**WAS ZU TUN IST**
Schreib die folgenden Daten vollständig und wortgetreu ab. Lass dabei die Bilder weg.

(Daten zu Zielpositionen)
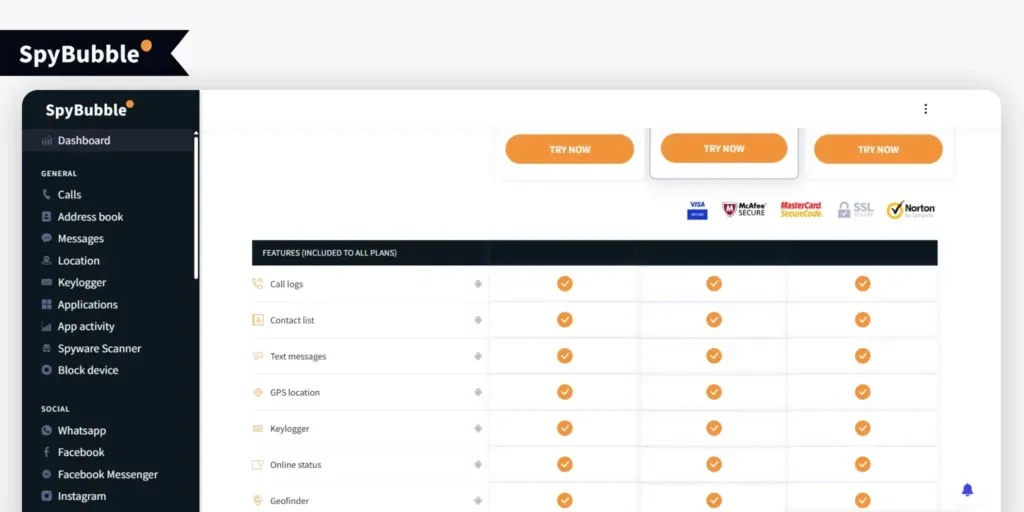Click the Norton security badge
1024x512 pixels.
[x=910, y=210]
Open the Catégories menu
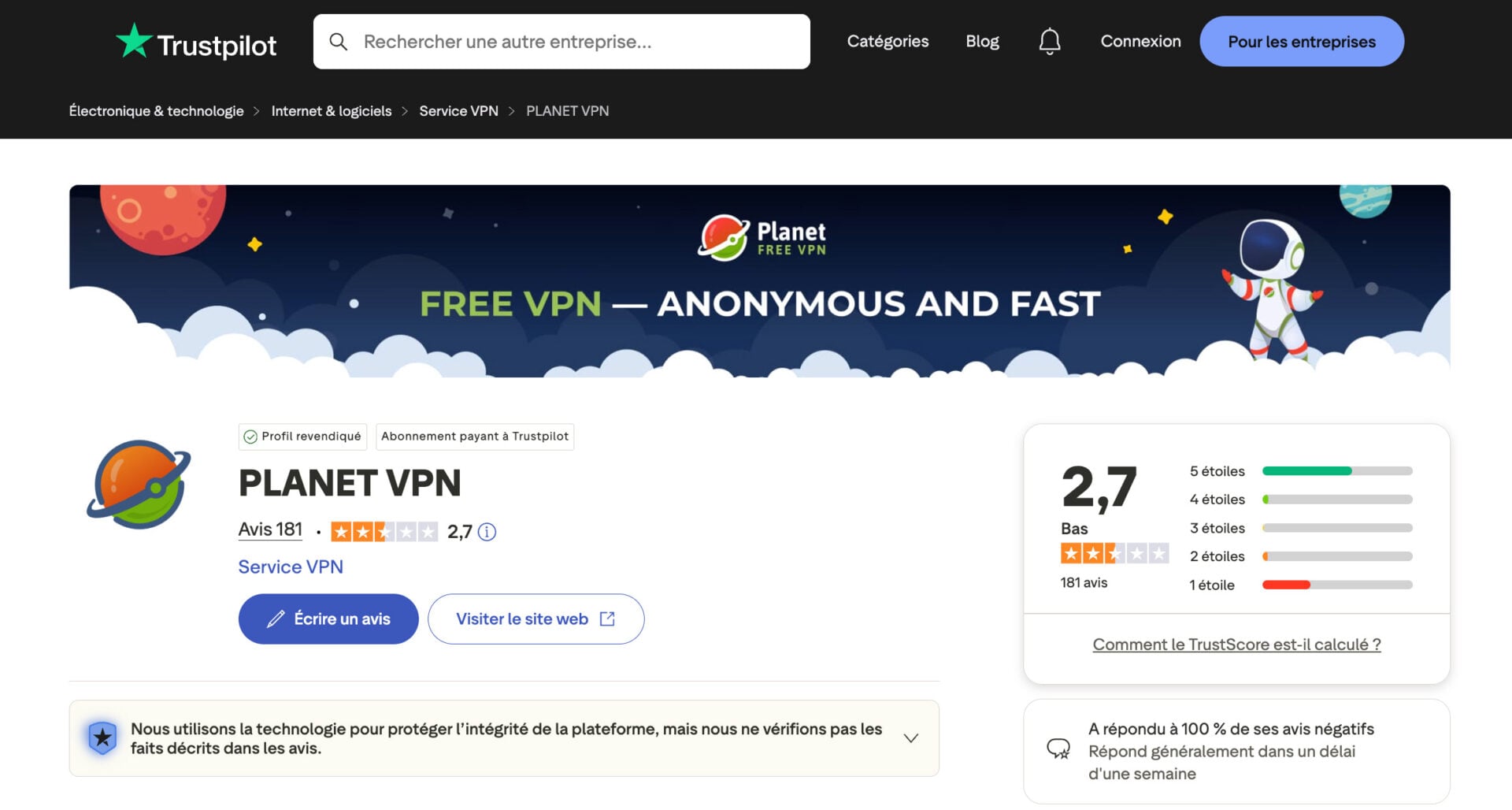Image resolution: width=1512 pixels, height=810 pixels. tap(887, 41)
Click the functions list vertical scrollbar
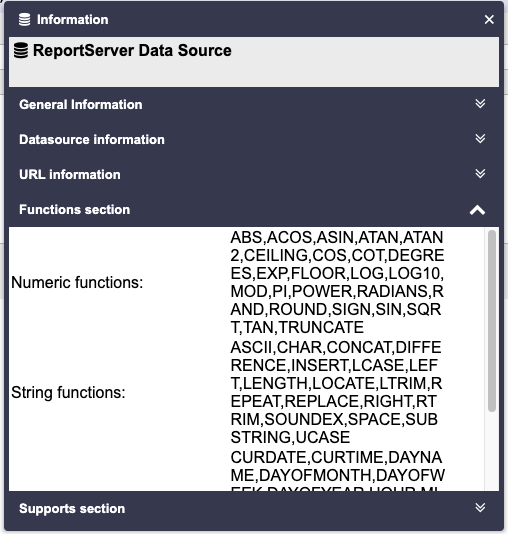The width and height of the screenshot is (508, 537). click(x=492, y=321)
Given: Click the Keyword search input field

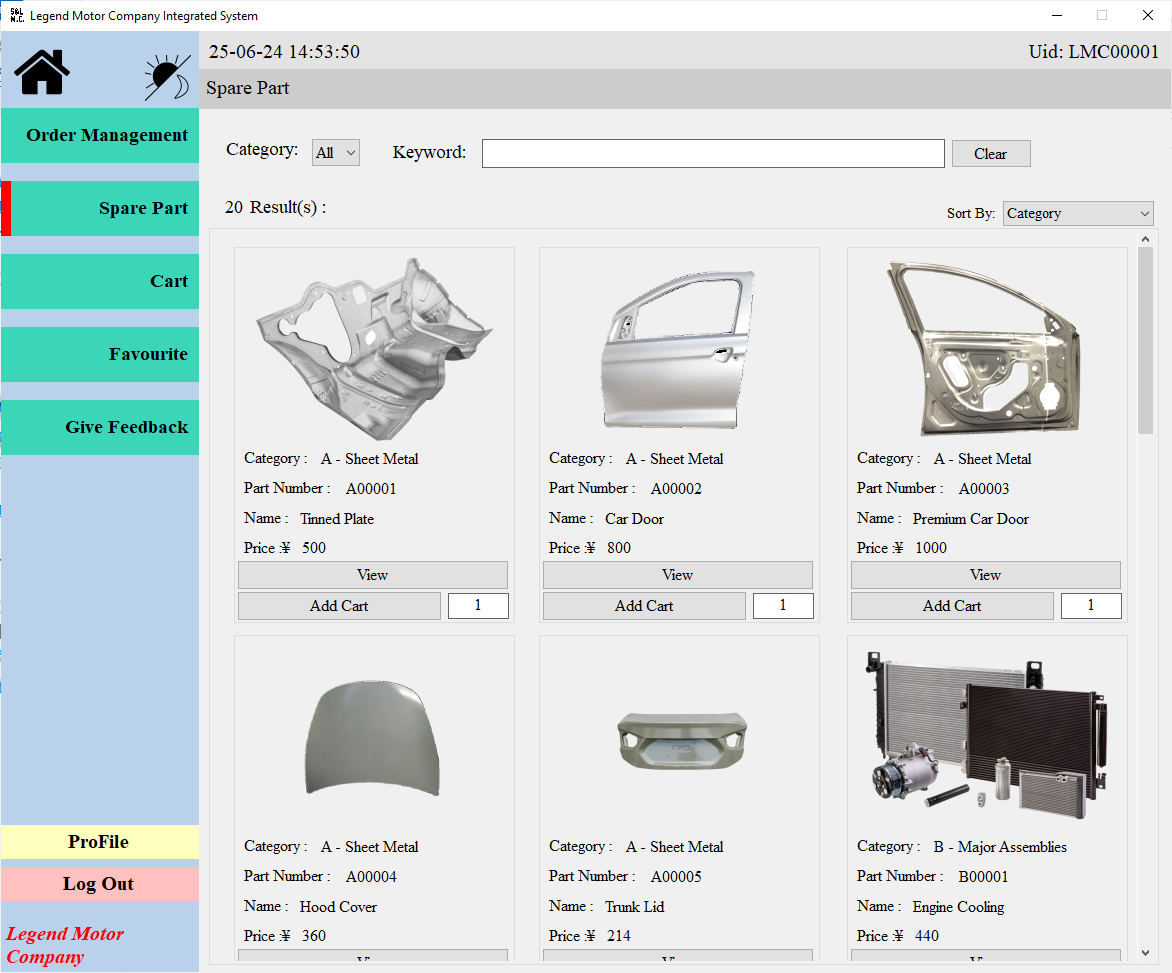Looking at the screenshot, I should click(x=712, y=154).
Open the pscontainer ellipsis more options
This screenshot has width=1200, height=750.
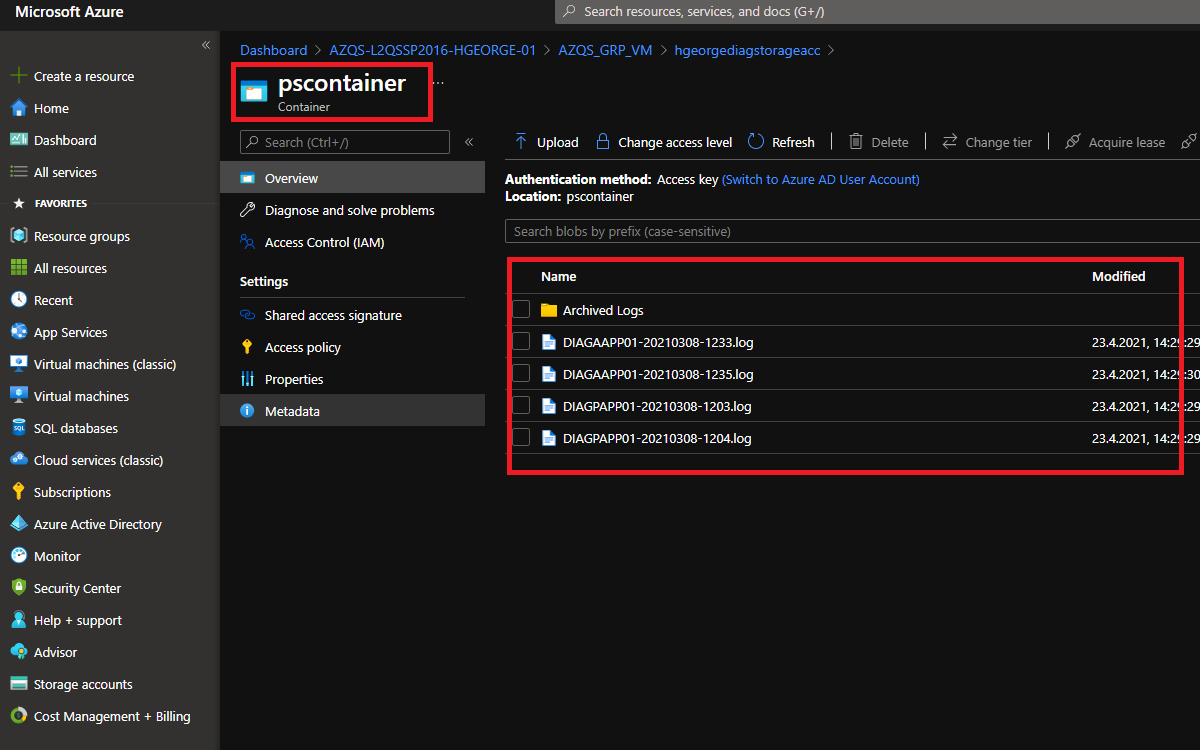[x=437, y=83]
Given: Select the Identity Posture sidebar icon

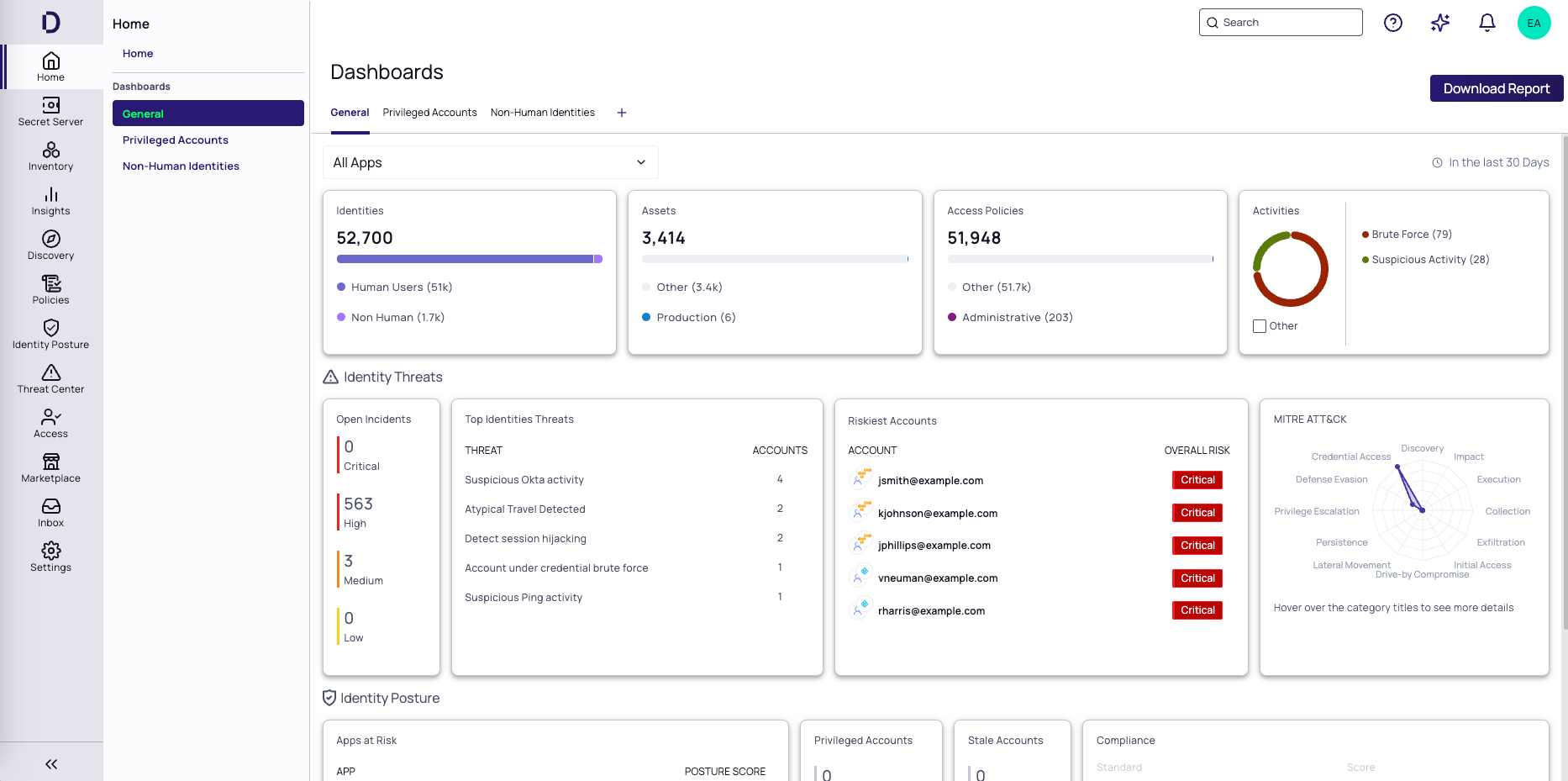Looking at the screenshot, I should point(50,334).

**GELÖSTE AUFGABE**
Click the Norton security badge
1024x512 pixels.
[x=910, y=210]
Open the Catégories menu
Image resolution: width=1512 pixels, height=810 pixels. tap(887, 41)
Click the functions list vertical scrollbar
The width and height of the screenshot is (508, 537). click(x=492, y=321)
Given: Click the Keyword search input field

Looking at the screenshot, I should click(x=712, y=154).
Open the pscontainer ellipsis more options
This screenshot has width=1200, height=750.
[x=437, y=83]
Given: Select the Identity Posture sidebar icon

Looking at the screenshot, I should point(50,334).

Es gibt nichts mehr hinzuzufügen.